Perintah 1 =>
Dalam teks tentang rapat literasi dan nobar, tim apa yang akan dihadapi Manchester United?

Teks Tersedia =>
Glory
Ramadhan harus tetap gerak: badan dan pikir ini, tentu hati.
Dengan tiba-tiba, komandan ngajak rapat dan nanti malam. Mungkin kesal,
karena seharusnya udah dari malam-malam sebelumnya. Padahal waktu itu, dia yang
ngajak, dia juga yang ketiduran. Dan yang namanya prajurit pasti ikut komandan.
Termasuk gua, ya meskipun ada senggang waktu beberapa konten youtube dan satu
film perang yang belum sampai selesai hingga tertidurnya manusia yang pernah bercita-cita ingin menjadi power rangers hijau sewaktu TK ini. Mungkin juga,
ketiduran.
Pada saat itu, kira gua, Sang Komandan emang benar-benar marah. Tapi,
sedetik kemudian, semua anggapan gua terbantahkan.
“Rapatnya di tempat biasa, sekalian kita nonton bola. Manchester United
main kan?” Ucapnya yang dijawab bahagia gua. Harapan kecil ini, terkabulkan:
nobar!
Karena ini rapat literasi, jadi udah bisa dipastikan bahwa anggota rapat
hanya akan diisi oleh para penulis-penulis. Semua hal tentang kepenulisan dan
hal-hal terkait akan dibahas panjang dan dalam, itu pasti. Tapi, buat dibahas
berat, semoga nggak berat-berat banget. Aamiin.
Mengecualikan tulisan dan apa yang dibahas pada saat rapat besar itu,
sejujurnya gua pengen cerita tentang nobar aja. Kalau ada hal bahagia, kenapa
harus ngurus hal sedih?!
Meski dirasa penting nggak penting, hal ini perlu kiranya gua bahas.
Meskipun akan tetap terukir di hati, kebahagiaan ini harus dihargai dengan
selayaknya pada tulisan: ini perihal sejarah.
Pada momen itu, Manchester United akan menghadapi Liverpool. Tentu ini
pertandingan bergengsi, tentu MU kurang dijagokan. Mengingat bahwa peringkat
Liverpool jauh di atas MU, dan trend positif Liverpool yang masih bertahan di
Carabao Cup dan Europa League begitu menjamin. Lagi-lagi, di musim ini,
Liverpool merupakan salah satu yang berkesempatan untuk menjuarai Premier
League selain Manchester City, Arsenal, dan Aston Villa. Udah barang tentu
Liverpool begitu diunggulkan pada laga ini.
Dan Manchester United? Dengan terusirnya di sekian event bergengsi dan
sulitnya untuk menjuarai liga inggris, FA Cup adalah satu-satunya kesempatan
untuk menunjukkan jati diri bahwa Manchester is Red! Apalagi ini semi final,
selangkah menuju final dan juara.

Data Tersedia =>
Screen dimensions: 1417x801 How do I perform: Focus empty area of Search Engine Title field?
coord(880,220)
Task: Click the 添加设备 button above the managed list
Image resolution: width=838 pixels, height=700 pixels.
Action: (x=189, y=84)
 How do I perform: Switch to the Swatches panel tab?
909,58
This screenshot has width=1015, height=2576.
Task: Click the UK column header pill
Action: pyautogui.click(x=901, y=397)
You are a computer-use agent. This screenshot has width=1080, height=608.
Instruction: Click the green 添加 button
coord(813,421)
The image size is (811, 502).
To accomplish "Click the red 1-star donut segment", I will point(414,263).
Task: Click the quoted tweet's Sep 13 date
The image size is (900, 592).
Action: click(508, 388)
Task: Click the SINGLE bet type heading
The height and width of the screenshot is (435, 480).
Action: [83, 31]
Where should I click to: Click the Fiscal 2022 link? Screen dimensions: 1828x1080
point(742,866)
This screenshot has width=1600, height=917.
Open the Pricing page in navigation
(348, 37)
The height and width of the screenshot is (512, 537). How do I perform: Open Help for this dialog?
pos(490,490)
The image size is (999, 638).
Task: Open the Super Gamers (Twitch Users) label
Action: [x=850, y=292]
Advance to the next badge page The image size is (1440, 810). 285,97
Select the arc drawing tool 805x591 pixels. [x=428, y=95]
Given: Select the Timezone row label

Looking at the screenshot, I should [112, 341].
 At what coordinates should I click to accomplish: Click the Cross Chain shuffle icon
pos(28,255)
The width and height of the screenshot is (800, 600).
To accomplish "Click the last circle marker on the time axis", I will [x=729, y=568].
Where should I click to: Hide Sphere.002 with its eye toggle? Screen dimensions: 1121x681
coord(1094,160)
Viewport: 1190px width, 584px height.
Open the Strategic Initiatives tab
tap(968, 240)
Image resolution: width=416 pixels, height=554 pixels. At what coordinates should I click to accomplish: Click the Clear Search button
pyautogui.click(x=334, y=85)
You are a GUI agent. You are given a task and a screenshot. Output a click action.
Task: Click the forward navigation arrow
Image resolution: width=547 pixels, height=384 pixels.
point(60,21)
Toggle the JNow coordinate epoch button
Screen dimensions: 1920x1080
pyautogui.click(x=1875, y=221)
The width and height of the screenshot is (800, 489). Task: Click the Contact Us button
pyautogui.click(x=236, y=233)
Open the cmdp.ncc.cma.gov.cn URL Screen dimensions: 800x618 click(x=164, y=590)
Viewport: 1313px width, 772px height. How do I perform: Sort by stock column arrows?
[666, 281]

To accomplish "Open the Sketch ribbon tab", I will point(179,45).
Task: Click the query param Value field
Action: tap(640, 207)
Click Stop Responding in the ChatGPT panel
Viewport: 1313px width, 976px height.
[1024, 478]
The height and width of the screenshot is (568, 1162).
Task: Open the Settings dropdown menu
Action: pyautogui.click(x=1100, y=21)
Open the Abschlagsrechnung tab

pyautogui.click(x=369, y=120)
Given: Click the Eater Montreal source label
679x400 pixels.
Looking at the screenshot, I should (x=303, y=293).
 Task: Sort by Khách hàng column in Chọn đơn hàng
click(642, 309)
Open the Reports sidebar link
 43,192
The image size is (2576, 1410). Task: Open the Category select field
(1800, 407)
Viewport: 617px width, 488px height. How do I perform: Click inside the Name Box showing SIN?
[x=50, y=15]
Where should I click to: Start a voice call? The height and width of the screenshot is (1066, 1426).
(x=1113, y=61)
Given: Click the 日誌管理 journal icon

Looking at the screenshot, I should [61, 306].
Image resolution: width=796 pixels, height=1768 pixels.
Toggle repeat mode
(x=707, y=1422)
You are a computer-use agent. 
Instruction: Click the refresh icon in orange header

Perintah 2 =>
Sunting entri di antara baris yang memuat "Image resolution: width=416" dan baris yang memuat "pyautogui.click(x=334, y=85)", kedua baris itu termasuk. Tuliskan kembali hanya baris-baris tersebut dengan "Clear Search" diganti menjadi "Reset Search" tanpa perubahan lain.

Jawaban Tertulis 1 =>
Manchester United akan menghadapi Liverpool.

Jawaban Tertulis 2 =>
Image resolution: width=416 pixels, height=554 pixels. At what coordinates should I click to accomplish: Click the Reset Search button
pyautogui.click(x=334, y=85)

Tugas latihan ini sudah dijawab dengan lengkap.